16 октября вражеские войска перешли в наступление. Малочисленные, оборонявшиеся на широком фронте соединения наших 52-й и 4-й армий оказывали гитлеровцам упорное сопротивление, но под натиском превосходящих сих противника вынуждены были отступать. 23 октября враг захватил Будогощь. Создалась реальная угроза Тихвину, служившему главной перевалочной базой грузов, идущих в Ленинград.

Тихвин обороняла 4-я армия. Ведя тяжелые бои, она отступала. Наша 54-я армия помочь соседу не могла, так как первоначально участвовала в наступательных действиях на синявинском направлении, а в период с 26 по 29 октября наносила контрудары по противнику, наступавшему на город Волхов и станцию Войбокало.

Обстановка под Тихвином с каждым днем становилась все сложнее и сложнее. 8 ноября фашистам удалось захватить город и перерезать железную дорогу Тихвин — Волхов.
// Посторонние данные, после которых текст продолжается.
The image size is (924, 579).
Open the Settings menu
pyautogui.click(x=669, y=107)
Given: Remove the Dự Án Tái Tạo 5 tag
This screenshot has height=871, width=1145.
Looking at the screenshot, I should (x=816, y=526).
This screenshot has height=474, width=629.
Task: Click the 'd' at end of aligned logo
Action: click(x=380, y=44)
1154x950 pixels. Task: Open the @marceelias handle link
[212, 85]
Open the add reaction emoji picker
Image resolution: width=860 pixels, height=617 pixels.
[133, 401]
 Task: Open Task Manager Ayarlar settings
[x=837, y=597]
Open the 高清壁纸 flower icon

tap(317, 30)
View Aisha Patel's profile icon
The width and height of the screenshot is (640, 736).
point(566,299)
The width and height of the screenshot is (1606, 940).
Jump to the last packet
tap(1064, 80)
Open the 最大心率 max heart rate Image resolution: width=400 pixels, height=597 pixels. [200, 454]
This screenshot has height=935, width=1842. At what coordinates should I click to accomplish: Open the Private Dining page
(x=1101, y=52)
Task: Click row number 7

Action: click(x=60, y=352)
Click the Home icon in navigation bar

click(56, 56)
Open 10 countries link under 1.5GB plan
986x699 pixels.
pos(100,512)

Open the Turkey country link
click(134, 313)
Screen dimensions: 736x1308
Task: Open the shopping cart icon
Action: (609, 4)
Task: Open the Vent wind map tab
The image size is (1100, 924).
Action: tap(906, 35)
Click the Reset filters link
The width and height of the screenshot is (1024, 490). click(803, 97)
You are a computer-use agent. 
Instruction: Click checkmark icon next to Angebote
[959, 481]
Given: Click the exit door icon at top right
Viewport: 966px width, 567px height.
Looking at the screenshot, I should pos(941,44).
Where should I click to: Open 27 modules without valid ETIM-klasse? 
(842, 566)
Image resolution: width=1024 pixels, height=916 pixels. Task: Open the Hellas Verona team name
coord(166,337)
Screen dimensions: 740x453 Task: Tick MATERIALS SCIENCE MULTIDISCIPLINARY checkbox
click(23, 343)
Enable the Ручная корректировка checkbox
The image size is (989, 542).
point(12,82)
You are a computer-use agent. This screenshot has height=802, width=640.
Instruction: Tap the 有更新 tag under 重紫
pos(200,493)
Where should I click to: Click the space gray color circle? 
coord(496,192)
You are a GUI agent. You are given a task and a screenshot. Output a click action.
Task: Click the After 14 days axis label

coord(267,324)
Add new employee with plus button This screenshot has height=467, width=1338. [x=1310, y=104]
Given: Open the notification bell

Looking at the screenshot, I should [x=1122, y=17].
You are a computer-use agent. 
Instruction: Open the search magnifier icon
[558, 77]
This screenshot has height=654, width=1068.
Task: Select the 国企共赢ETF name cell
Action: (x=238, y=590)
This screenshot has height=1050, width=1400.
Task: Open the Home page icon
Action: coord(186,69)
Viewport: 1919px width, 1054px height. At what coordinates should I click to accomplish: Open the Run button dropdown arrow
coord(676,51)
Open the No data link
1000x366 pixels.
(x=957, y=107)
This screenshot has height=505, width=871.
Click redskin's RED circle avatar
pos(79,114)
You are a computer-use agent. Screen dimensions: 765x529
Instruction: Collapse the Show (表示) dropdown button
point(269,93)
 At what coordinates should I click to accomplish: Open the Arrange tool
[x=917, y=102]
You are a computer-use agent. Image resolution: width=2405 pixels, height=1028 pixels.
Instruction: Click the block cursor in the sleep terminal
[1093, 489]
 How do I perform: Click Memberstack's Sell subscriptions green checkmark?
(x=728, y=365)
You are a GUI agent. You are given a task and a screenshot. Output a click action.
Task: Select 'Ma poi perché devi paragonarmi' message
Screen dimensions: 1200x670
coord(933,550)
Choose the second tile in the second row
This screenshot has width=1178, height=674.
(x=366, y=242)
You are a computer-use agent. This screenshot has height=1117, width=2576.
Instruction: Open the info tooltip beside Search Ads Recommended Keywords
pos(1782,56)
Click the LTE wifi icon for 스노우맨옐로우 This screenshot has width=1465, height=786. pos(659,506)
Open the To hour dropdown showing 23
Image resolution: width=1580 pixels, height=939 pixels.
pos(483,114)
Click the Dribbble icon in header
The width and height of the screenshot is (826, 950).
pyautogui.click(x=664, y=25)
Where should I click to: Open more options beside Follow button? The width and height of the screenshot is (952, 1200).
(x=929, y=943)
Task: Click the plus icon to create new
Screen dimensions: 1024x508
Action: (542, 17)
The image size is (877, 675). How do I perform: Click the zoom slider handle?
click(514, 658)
Ленинград лишился последней коммуникации, [61] по которой шли грузы к Ладожскому озеру, а затем в осажденный город.

После занятия противником Тихвина подача грузов в сторону Ленинграда по железной дороге стала невозможной. Доставка боеприпасов и продовольствия осуществлялась только воздушным и автомобильным транспортом. Но дело это было необычайно сложным. Автотранспортный путь насчитывал 320 километров в один конец. За сутки подвозилось 200–300 тонн груза. А потребность фронта и города только в продовольствии составляла 1000 тонн. Осенью 1941 года для войск фронта и населения города несколько раз сокращалась норма выдачи хлеба. 20 ноября она была урезана снова. Теперь рабочие получали по 250 граммов, а все остальные жители города — по 125 граммов хлеба. Это была самая низкая хлебная норма за весь блокадный период. Военный совет Ленинградского фронта пошел в те дни на крайнюю меру — были изъяты аварийные запасы продовольствия Балтийского фронта и неприкосновенный фонд сухарей войск фронта.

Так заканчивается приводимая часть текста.